Bangladesh has so far amended some of its labor laws, allowed for more trade union registrations, hired and trained more than 200 labor inspectors, and as of October, the government said it had conducted 1,475 factory assessments and found only three to be “dangerous” and 209 to be “nearly dangerous.”

What the industry needs now, the ILRF said, is a follow-up phase of reforms that promote respect for workers as equally important to fire exit safety.

“Without it workers’ lives and health will continue to be in jeopardy,” the report noted.

The ILRF interviewed more than 70 workers from October 2014 to January 2015 to discuss workplace safety from their purview and found that most felt intimidated and fearful about speaking up, so many simply don’t.

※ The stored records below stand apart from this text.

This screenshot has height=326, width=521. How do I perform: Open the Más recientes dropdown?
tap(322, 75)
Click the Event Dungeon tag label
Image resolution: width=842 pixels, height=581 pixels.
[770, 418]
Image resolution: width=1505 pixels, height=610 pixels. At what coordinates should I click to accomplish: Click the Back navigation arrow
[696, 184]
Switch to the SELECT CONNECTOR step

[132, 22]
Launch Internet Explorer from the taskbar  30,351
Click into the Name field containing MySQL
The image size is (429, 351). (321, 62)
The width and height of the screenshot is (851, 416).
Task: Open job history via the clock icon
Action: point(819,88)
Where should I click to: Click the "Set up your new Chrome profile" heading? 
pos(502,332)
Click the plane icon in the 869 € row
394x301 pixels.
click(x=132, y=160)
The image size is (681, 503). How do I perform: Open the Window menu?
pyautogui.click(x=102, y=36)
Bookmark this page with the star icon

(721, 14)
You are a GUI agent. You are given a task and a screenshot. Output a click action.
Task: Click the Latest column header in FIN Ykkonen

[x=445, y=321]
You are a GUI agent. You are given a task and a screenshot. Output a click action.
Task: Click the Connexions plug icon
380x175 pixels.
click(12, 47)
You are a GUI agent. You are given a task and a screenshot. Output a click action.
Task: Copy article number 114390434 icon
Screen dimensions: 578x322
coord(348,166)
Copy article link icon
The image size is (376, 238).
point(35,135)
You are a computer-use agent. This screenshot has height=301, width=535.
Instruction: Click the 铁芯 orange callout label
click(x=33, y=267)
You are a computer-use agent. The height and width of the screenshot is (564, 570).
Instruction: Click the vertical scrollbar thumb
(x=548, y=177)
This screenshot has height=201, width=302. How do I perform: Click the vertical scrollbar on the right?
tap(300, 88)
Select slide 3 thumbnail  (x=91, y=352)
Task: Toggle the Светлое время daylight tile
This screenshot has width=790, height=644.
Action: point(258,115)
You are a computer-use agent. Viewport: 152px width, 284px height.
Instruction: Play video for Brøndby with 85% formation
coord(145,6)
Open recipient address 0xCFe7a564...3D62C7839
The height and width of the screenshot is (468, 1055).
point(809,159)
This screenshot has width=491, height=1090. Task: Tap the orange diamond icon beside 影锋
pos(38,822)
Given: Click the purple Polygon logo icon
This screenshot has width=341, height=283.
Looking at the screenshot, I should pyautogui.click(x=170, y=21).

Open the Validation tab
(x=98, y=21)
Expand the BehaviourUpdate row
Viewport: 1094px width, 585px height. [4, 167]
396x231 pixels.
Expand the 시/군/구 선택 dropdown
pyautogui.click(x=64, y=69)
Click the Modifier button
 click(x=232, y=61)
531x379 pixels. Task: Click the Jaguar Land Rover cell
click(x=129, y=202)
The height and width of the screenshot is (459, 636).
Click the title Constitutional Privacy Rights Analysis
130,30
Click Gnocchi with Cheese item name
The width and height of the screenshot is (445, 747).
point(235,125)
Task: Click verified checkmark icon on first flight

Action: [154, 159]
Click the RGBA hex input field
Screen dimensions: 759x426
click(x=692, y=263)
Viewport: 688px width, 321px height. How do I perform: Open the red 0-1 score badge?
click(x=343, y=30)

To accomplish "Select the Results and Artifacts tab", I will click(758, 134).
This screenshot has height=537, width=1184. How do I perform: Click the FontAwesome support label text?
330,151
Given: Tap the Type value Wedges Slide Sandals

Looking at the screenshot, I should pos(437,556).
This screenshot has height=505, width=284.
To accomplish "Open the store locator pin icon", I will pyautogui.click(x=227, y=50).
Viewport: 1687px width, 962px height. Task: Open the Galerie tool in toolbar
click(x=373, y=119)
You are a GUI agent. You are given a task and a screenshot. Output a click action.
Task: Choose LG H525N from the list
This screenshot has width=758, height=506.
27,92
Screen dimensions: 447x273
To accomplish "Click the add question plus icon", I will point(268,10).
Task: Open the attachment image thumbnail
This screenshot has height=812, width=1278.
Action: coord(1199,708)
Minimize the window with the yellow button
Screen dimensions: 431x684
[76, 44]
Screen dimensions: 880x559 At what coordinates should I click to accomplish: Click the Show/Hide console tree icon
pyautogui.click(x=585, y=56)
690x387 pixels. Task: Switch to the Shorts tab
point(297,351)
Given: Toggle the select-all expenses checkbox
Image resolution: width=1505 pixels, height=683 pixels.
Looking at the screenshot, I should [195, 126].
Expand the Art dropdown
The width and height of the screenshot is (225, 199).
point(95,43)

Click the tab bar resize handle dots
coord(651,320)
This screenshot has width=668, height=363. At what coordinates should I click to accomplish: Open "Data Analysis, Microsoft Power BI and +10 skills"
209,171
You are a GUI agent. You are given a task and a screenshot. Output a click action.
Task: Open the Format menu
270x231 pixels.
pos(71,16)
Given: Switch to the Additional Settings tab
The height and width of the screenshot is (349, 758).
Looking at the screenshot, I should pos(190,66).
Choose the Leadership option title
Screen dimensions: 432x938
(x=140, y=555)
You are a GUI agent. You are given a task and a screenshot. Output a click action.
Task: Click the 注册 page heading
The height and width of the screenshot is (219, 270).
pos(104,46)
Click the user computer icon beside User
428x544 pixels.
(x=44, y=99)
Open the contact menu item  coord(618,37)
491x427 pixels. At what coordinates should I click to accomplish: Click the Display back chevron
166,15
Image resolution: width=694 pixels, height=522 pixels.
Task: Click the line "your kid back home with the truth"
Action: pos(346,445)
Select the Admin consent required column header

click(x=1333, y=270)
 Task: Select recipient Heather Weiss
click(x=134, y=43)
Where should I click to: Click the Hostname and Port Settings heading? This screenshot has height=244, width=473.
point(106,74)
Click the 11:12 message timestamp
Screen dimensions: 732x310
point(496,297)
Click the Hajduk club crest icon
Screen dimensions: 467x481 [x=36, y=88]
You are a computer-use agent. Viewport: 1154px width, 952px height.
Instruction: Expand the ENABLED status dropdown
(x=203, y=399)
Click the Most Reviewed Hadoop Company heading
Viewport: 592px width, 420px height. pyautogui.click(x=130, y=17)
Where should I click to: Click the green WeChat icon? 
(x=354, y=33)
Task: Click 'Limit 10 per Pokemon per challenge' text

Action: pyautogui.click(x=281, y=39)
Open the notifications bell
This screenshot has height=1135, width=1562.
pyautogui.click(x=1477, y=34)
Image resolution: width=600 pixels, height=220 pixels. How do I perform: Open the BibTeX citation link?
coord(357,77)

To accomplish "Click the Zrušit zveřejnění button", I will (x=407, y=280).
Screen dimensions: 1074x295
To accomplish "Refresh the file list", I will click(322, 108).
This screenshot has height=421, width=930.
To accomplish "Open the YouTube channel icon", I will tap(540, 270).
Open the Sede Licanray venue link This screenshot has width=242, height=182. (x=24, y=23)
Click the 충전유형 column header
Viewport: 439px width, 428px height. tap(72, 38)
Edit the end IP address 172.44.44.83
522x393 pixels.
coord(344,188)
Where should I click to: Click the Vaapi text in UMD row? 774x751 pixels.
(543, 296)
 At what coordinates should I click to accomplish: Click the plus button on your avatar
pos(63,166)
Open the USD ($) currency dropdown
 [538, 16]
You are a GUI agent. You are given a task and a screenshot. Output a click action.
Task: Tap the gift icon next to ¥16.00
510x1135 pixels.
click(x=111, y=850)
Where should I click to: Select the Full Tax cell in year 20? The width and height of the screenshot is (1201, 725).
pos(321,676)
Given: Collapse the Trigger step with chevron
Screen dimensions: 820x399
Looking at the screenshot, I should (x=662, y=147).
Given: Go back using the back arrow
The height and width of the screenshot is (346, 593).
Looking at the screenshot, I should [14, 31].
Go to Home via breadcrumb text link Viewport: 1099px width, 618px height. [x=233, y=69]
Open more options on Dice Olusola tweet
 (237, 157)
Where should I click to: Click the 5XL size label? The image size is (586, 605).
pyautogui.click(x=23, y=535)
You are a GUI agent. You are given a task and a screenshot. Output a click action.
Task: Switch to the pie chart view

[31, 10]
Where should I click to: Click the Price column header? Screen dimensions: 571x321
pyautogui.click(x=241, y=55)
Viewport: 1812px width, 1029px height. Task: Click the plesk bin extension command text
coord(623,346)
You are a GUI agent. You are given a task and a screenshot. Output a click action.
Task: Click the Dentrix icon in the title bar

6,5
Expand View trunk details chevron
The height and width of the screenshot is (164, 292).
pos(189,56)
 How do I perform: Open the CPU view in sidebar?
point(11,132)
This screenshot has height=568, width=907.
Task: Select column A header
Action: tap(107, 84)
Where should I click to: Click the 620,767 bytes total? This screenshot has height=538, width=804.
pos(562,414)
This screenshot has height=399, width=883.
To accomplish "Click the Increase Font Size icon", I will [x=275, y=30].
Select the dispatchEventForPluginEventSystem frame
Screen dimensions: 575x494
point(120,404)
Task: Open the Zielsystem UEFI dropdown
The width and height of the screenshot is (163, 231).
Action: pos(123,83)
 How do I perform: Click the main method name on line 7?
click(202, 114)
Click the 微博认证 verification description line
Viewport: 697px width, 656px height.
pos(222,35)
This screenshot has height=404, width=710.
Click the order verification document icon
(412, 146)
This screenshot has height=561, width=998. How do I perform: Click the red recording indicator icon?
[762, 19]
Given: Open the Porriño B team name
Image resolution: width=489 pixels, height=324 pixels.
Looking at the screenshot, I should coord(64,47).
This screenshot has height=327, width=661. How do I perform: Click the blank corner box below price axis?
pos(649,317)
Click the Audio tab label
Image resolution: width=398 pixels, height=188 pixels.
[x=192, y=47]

One worker interviewed, Aleya Akter, general secretary of the Bangladesh Garment and Industrial Workers’ Federation (BGIWF) who also works at Lufa Garments, was beaten three times when she tried to form a union, including once in a meeting room when police were present. She faced countless other adverse encounters before finally getting the union registered nearly 7 years later.

“This is a major challenge: to get factory management to have a proper mindset about their workers, to understand that their workers should not be ignored and that they should live a life with dignity,” Akter said. “If after all this suffering we could form trade unions in every factory, we could prevent more Rana Plazas and Tazreens from happening.”

Other workers said production targets and workloads are unreasonably high, so much so that managers prevent restroom breaks, curb water consumption, keep them from leaving work at reasonable hours and hardly extend leave for things like family members’ medical emergencies.

“They tell us about wages so low they are effectively trapped in abusive conditions, and about sexual harassment and abuse for which the victims are blamed,” the report continued. “In a word, instead of a safe working environment, they describe to us, with some notable exceptions, a state of abject powerlessness.”

If workers can’t speak up, price and productivity pressures could keep factories circumventing basic safety measures and if the world’s attention is at the time turned elsewhere, the industry might be none the wiser.

The ILRF is calling on the Bangladesh government, factory owners, apparel brands and retailers and other influential stakeholders to foster environments where workers can freely voice their concerns about labor conditions and help develop solutions.

“Only when workers’ own voices are a valued part of reform initiatives will industry growth bring safety, security and justice to workers, and only then will the progress on safety be sustainable,” the report noted.